Community Networks

CODI’s demand-led facilitating structure touches the lives of people across Thailand, in all the country’s urban and rural areas.  A crucial role in working at this scale is played by community networks.  Since the very beginning, CODI has supported the establishment and strengthening of new networks and the linking together of existing community networks across the country.  Networks now exist at just about every level:  77 province-level networks, five regional-level networks, hundreds of active city-level networks, several issue based national-level networks and more than 6,000 ward-level community councils.  Besides all these area-based networks, there are issue-based community networks that bring together communities around common issues such as welfare, housing, a common landlord or tenure situation or organic farming.

Communities in Thailand are now linked into a crisscrossing web of area-based (at city, ward, district, provincial and regional levels), and issue-based networks at a quite dramatic scale, and these networks provide innumerable platforms for sharing, learning, mutual supporting and negotiating about a whole range of holistic development issues.  That space allows people and networks at scale to get together, talk, plan, do things and collaborate with other key development agencies.  In the process, they are unlocking a real big change.

As a structure which allows individual poor communities to move from isolation into collective strength and which helps them to develop solutions to the problems they face, the community network has become an important development mechanism in the country.  Besides providing a means of idea-sharing, asset-pooling and mutual support, networks have opened channels for communities to talk to their local development agencies and to undertake collaborative development activities of many sorts.

Why Community Networks?  As a platform for large scale development which involves a synergy of learning, experience-sharing, morale-boosting and mutual inspiration, community networks have given Thailand’s poor enormous confidence and created a development mechanism which belongs entirely to them.  Community networks have emerged at many levels and in many forms and have become the main community-driven development mechanism of CODI, in its work to develop a national-scale development process.
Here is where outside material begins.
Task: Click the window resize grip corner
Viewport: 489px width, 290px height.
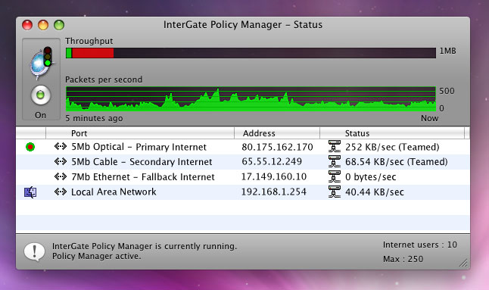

  1. Networks offer a platform for dealing with any issue:  The network system is an ideal platform for dealing with any development issue, because it draws together people and groups around any issue of importance to them.  And when these networks connect with CODI’s various credit and development grant funds, it gives a big boost to their capacity to tackle these issues, on their own terms.
  2. Networks build collective capacities at scale: The sharing and learning which is at the core of the networks process creates a new culture of togetherness.  The stronger status of networks makes it possible for the poor to deal with larger, structural issues related to their problems – issues that are beyond the capacity of isolated community organizations.
  3. Networks are learning platforms: As an information channel, networks allow people to learn from each other and to transform the experiences of a few into the learning of hundreds.  Whenever one community has developed some alternative which works, all the others in the network – and in other linked networks – will learn about it as a matter of course.
  4. Networks open up community processes: When networks link many communities or several small networks together, they create a process with a life of its own, in which lots of people are involved, meeting all the time, discussing things and taking on a lot of different activities.  More activities mean more space for more people to get involved in different ways.  .
  5. Networks are internal support systems for people’s processes: The horizontal support, friendship and problem-solving expertise that is part of networks provide a huge support system for individual communities, and have given Thailand’s poor groups confidence, negotiating power, information, and many more tools to deal with pressing problems around them.
  6. Networks are internal checks and balance systems: The network system gives communities many tools to resolve internal problems and provides the checks and balances vital to sustaining a balanced, equitable community-driven development process.
  7. Networks act as a bridge to the formal system: Community networks have strengthened the negotiating status of poor communities and initiated all kinds of innovative collaborations with other stakeholders in city, province and country-wide development projects which affect the poor.  Networks have also joined forces with other civil groups to influence the broader directions of city development.  In these ways, networks are demonstrating ways of bridging the gap of understanding which exists between the urban poor and the formal system, and to help balance this crucial political relationship.